Atatürk'ün lise yıllarından itibaren notlar tuttuğunu ve bu notlarında da çok sık kitap okuduğunu yazdığını belirten İlker Başbuğ, "Atatürk için okuma, hayatının bir parçası" dedi. Başbuğ, sözlerini şöyle sürdürdü:
"Savaş esnasında dahil, özellikle geceleri okuduğunu görüyoruz hep. Fırsat bulduğunda okuyor. Çanakkale Savaşları döneminde okuduğu kitaplardan biri ilginçtir, Çalıkuşu'nu okuyor. Atatürk'ü, Atatürk yapan tabi çok nitelikler var ama bu niteliklerden en önemli gelenlerden bir tanesi onun okuma aşkı. Daha önce yaptığım konuşmalarda bu rakamı söylemiştim. Aklı evveller olmayacağını söylemişti. Sonra yazdılar. Atatürk'ün özel kütüphanesi var, bir kısmı Anıtkabir'de, bir bölümü de Çankaya'da. Kayıtlara göre 3 bin 397 kitap okumuş. Bazı kaynaklar kütüphanesinde olan kitap sayısını 4 bin 289 olarak veriyor. Ama okuduğu kitaplar 3 bin 397 kitap. Ama nasıl okumuş? Anıtkabir'de okuduğu kitapları görebilirsiniz. Nasıl bir okuma, sorgulayarak okuma, hep sorgulama, altları çizilmiş, not edilmiş, soru konmuş, ünlem konmuş, farklı bir görüşü varsa onu da yazmış, böyle bir okuma. 57 yıl çok uzun bir süre değil, tabi 7 yaşta okul çağına gelmesi, kalıyor 50 yıl. Yarım asırlık sürede 3 bin 397 kitabın okunması gerçekten mümkün değil yani, normal bir insan için. Atatürk'ün kitap okumasında sınır yok, saatler yok. Her gün okuduğu gibi bazen, geceleri çok yoğun okuyor. Özellikle Cumhurbaşkanlığı döneminde birkaç gün okuduğunu görüyoruz."
EN ÇOK TARİH KİTABI OKUDU
Başbuğ, Atatürk'ün okuduğu kitaplara bakıldığında en çok tarih kitabı okuduğunu belirterek, "Diğer alanları ezerek geçen bir konu var, tarih. Okuduğu tarih kitabı sayısı 862 civarında. Askerlik 261, siyasal bilimler 204, hukuk 181, din 161, dil bilimi 154, ekonomi 144, felsefe- psikoloji 121, sosyal bilimler 81. Tarih kitapları diğerlerini ezerek geçiyor. Bununda nedeni, lisedeki tarih öğretmenidir" dedi.
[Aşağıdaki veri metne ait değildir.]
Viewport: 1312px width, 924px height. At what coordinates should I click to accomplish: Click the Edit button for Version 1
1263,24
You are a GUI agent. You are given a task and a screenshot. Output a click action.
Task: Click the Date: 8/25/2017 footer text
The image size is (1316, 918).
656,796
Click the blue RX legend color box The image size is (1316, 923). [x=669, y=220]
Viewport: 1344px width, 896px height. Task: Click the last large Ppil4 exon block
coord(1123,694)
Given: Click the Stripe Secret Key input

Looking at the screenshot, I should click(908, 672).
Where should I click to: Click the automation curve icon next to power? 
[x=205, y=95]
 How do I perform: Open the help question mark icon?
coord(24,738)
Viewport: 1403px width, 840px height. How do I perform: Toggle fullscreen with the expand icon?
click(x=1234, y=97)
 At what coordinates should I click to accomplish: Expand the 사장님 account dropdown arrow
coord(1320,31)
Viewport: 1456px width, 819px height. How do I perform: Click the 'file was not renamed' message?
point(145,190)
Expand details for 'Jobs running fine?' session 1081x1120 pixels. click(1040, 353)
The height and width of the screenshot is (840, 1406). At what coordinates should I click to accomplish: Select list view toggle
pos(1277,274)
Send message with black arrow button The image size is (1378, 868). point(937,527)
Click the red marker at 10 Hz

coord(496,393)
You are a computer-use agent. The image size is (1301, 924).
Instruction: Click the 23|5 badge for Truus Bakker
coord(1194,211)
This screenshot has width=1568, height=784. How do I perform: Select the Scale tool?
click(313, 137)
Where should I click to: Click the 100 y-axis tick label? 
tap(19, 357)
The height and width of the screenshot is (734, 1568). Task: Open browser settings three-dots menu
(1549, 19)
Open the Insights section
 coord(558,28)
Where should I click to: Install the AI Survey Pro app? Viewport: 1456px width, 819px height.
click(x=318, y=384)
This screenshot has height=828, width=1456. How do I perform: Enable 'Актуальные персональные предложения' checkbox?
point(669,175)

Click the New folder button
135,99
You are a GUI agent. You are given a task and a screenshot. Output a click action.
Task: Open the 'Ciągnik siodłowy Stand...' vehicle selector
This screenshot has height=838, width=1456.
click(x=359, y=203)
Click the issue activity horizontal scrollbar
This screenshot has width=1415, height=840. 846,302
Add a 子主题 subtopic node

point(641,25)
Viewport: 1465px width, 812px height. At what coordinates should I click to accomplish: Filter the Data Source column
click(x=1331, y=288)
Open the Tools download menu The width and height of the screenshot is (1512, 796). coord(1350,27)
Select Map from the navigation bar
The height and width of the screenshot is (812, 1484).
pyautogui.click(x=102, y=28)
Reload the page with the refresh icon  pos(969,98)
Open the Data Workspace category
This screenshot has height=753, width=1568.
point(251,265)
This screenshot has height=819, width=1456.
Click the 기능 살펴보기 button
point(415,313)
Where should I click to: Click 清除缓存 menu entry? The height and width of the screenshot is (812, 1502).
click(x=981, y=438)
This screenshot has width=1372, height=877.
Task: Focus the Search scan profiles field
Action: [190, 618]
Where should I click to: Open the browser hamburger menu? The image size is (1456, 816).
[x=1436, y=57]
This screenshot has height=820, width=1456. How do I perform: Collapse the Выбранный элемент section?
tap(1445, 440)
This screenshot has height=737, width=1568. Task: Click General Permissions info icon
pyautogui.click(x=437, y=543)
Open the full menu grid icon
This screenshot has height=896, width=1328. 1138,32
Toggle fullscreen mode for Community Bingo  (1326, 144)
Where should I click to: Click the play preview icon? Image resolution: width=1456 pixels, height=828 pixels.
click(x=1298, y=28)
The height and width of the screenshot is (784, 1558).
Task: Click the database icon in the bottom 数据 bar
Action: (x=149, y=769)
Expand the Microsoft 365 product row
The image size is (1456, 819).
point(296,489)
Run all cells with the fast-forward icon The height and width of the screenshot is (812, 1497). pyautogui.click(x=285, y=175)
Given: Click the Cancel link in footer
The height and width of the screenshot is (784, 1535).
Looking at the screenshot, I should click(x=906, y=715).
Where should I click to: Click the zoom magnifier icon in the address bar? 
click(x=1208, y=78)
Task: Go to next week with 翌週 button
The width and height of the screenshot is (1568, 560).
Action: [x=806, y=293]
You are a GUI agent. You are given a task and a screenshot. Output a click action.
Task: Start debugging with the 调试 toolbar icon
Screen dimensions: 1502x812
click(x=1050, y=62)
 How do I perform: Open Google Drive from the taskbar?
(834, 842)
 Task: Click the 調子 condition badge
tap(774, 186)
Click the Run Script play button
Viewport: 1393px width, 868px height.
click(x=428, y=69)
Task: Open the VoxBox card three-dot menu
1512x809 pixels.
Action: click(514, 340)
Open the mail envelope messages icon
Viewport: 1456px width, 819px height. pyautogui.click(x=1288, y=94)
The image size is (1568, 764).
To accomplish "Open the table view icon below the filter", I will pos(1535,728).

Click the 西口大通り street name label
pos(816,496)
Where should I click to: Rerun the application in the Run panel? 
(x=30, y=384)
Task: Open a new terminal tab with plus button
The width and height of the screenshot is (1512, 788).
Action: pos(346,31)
Okuduğu yazarlarında çok farklı olduğunu belirten Başbuğ, Atatürk'ün tek kaynak okumadığını, farklı bakış açısı olan yerli ve yabancı yazarların kitaplarını okuduğunu da belitti.
ALTIN ÇAĞ FORMÜLÜ
Altın nesil için formül veren İlker Başbuğ, "Altın nesil yetiştirmek istiyorsanız 3 konu çok önemlidir. Tarih, Matematik ve Felsefe'dir. Matematik ve felsefe birbirini bütünleyen sentezdir. Buna bir de tarihi eklerseniz işte altın çağı yakalayabilirsiniz. Matematikte neredeyiz, felsefede neredeyiz, sorgulamak lazım" dedi.
GÜLEN CEMAATİNİN ANA SİLAHI, KİŞİSEL İSTİHBARAT
İlker Başbuğ, Atatürk'ün not defterlerine yazdıklarını derlediği, '20'nci Yüzyılın En Büyük Lideri Mustafa Kemal' kitabından bölümleri de okuduğu söyleşide, Gülen cemaatine değinirken de şöyle dedi:
"Bugün dünya nasıl yönetiliyor biliyor musunuz? Kişilere ait personel bilgileri üzerinden yönetiliyor. Ana silah bu. Üretmek ya da kontrol etmek istediğiniz kişilere ilişkin, kişisel istihbarat, en büyük silahtır. Dünya bunun üzerinde duruyor. Kişisel istihbarat çok önemli. Gülen cemaatinin ana silahı nedir biliyor musunuz? Kişisel istihbarat. Ana silahlarından bir tanesi bu. Bu çok büyük bir yapılanma, çok büyük bir istihbarat yapılanmasına dayanıyor. Bu konuyu çok büyük bir silah olarak kullandı, kullanıyor, kullanmaya da devam ediyor. Düşünce ve duyguyu sentez yapabiliyorsanız topluluğu arkanızdan götürmeniz, ölüme götürmeniz bile çok kolay."
İlker Başbuğ, espriler yaparak sürdürdüğü ve izleyenlerin de keyif ve ilgiyle dinlediği söyleşi 2 saat sürdü. Konuşmasını tamamlamasının ardından, sorular cevaplayan Başbuğ, söyleşinin bitmesiyle ile de isteyenlerle hatıra fotoğrafları çektirdi.